No início do discurso pronunciado em sessão plenária, Sampaio da Nóvoa lembrou, em francês, que Portugal observa hoje um dia de luto nacional pela morte de Eduardo Lourenço, “o nosso maior intelectual, um génio da palavra e do pensamento, e da liberdade, um homem da educação, da ciência e da cultura, como acaba de lembrar o Secretário Geral das Nações Unidas. Era necessário prestar-lhe homenagem na Unesco” disse no seu discurso.

Eduardo Lourenço morreu esta terça-feira, aos 97 anos, em Lisboa, onde agora morava desde a morte da mulher. Professor, filósofo, escritor, crítico literário, ensaísta, interventor cívico, várias vezes galardoado e distinguido, Eduardo Lourenço foi um dos pensadores mais proeminentes da cultura portuguesa.

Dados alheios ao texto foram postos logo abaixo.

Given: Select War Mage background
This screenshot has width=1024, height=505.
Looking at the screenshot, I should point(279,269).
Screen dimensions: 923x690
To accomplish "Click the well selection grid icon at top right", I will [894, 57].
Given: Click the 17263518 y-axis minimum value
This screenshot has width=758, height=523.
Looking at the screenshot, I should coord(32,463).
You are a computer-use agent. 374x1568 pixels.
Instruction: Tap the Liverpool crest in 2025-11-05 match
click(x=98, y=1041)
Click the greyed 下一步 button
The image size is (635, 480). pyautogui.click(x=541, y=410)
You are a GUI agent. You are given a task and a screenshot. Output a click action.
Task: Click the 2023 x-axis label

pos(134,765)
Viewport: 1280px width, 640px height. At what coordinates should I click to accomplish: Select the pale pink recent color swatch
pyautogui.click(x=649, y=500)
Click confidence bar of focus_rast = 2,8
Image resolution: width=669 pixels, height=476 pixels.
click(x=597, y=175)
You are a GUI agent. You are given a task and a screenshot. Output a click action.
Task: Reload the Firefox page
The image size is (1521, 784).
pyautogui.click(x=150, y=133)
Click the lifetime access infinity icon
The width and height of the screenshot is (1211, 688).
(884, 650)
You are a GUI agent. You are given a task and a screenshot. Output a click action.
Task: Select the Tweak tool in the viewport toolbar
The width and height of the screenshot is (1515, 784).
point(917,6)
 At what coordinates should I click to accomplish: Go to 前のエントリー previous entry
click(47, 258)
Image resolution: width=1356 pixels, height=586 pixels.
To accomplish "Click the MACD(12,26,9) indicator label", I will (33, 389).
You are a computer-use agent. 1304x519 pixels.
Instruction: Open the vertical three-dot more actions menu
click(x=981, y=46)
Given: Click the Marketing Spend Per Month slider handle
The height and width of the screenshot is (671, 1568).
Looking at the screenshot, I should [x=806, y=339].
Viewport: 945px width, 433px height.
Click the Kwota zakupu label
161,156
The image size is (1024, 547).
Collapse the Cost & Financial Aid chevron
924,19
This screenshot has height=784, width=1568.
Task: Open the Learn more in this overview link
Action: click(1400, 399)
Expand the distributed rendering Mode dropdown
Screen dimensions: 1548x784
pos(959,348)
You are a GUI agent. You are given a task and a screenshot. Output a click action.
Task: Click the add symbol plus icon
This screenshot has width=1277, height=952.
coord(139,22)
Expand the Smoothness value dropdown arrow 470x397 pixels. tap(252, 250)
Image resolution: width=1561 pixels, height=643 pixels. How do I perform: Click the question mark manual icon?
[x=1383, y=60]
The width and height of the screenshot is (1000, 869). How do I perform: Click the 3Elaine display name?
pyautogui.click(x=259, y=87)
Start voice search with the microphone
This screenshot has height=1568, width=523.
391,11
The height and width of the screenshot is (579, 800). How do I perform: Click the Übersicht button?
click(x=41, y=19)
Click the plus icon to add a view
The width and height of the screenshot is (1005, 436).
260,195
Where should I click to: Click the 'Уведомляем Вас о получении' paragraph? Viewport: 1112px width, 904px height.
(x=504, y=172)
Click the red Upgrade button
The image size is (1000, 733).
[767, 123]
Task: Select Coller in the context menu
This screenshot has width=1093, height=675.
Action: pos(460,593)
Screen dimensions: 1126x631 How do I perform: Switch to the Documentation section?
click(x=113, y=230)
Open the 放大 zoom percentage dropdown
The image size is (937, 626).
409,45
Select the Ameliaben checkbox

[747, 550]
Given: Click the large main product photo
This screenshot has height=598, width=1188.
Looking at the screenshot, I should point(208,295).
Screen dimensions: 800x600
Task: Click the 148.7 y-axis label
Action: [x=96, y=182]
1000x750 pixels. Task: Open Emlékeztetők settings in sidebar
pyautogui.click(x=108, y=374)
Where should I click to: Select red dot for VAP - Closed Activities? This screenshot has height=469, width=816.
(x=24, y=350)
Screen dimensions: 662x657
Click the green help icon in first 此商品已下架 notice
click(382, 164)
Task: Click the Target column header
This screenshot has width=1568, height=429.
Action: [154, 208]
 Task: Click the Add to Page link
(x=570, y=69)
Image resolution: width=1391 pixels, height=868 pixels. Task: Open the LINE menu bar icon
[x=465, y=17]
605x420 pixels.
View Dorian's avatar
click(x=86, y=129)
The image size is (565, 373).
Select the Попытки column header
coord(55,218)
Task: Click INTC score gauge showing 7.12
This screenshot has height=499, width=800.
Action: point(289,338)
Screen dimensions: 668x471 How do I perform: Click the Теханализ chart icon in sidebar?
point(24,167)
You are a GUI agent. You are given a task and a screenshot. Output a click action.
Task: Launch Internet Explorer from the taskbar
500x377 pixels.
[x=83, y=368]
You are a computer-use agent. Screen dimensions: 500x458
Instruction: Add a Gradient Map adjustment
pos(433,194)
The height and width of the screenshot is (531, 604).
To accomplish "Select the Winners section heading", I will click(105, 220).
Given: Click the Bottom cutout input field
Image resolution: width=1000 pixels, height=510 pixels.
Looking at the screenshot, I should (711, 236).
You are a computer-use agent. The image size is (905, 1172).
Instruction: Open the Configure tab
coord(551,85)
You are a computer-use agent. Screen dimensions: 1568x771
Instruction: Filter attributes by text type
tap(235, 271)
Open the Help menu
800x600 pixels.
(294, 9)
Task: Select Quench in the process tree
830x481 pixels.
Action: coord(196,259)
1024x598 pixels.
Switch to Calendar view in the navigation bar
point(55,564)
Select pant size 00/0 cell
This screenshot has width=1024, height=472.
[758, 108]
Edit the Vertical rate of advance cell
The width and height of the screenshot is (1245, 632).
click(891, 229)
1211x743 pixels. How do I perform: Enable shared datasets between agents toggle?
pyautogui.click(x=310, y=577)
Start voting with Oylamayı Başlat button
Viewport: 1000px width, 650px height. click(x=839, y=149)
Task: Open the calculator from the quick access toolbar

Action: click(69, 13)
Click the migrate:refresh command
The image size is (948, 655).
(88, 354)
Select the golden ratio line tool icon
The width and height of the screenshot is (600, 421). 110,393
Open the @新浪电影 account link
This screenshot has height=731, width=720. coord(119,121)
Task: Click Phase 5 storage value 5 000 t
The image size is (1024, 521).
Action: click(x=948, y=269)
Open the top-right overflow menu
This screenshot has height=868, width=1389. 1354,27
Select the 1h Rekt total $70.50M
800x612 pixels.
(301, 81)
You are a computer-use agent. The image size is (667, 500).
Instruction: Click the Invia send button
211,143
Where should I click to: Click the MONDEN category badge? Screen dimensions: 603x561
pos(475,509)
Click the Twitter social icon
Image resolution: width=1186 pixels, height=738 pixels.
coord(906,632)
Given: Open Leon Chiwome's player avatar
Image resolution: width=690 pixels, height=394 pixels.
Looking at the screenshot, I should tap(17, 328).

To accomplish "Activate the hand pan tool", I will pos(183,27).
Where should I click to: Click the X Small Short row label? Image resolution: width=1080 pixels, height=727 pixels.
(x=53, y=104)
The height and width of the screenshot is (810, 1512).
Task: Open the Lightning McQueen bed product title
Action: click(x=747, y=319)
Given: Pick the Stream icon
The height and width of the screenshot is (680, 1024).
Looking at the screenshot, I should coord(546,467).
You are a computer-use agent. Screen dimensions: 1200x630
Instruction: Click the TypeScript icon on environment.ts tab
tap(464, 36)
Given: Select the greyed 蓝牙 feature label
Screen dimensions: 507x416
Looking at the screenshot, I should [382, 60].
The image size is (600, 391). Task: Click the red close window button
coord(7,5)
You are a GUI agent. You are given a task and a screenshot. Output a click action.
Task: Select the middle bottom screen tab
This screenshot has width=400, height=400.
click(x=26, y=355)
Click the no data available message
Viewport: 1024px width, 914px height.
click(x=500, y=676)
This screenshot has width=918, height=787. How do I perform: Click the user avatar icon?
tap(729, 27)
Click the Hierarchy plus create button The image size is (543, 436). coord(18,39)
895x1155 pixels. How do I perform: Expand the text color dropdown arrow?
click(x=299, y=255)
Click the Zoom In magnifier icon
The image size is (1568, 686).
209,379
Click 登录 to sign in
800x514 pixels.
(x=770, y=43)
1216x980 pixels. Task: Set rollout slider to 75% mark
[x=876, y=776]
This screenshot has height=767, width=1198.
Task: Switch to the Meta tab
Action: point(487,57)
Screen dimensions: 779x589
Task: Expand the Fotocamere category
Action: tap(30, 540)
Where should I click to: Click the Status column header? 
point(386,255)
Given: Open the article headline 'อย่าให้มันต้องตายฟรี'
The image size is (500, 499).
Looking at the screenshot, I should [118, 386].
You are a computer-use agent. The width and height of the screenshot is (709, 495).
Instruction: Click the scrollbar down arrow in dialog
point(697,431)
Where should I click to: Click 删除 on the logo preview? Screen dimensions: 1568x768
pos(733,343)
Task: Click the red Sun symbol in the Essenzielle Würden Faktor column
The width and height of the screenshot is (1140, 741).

Nasceu em 23 de maio de 1923, em S. Pedro do Rio Seco, no concelho de Almeida, na Beira Baixa, mas só foi registado no dia 29 desse mês. Concluiu a licenciatura em 1946, com uma tese sobre “O Sentido da dialética no idealismo absoluto” e em 1949, veio para França, a convite do reitor da Faculdade de Letras da Universidade de Bordeaux. Lecionou em diversas universidades europeias e americanas, designadamente, nas de Montpellier, Grenoble e Nice. Casou-se com Annie Salamon, em Dinard, em 1954, e, a partir de 1960, passou a viver em França. Em 1965 fixou residência em Vence, na região dos Alpes Marítimos.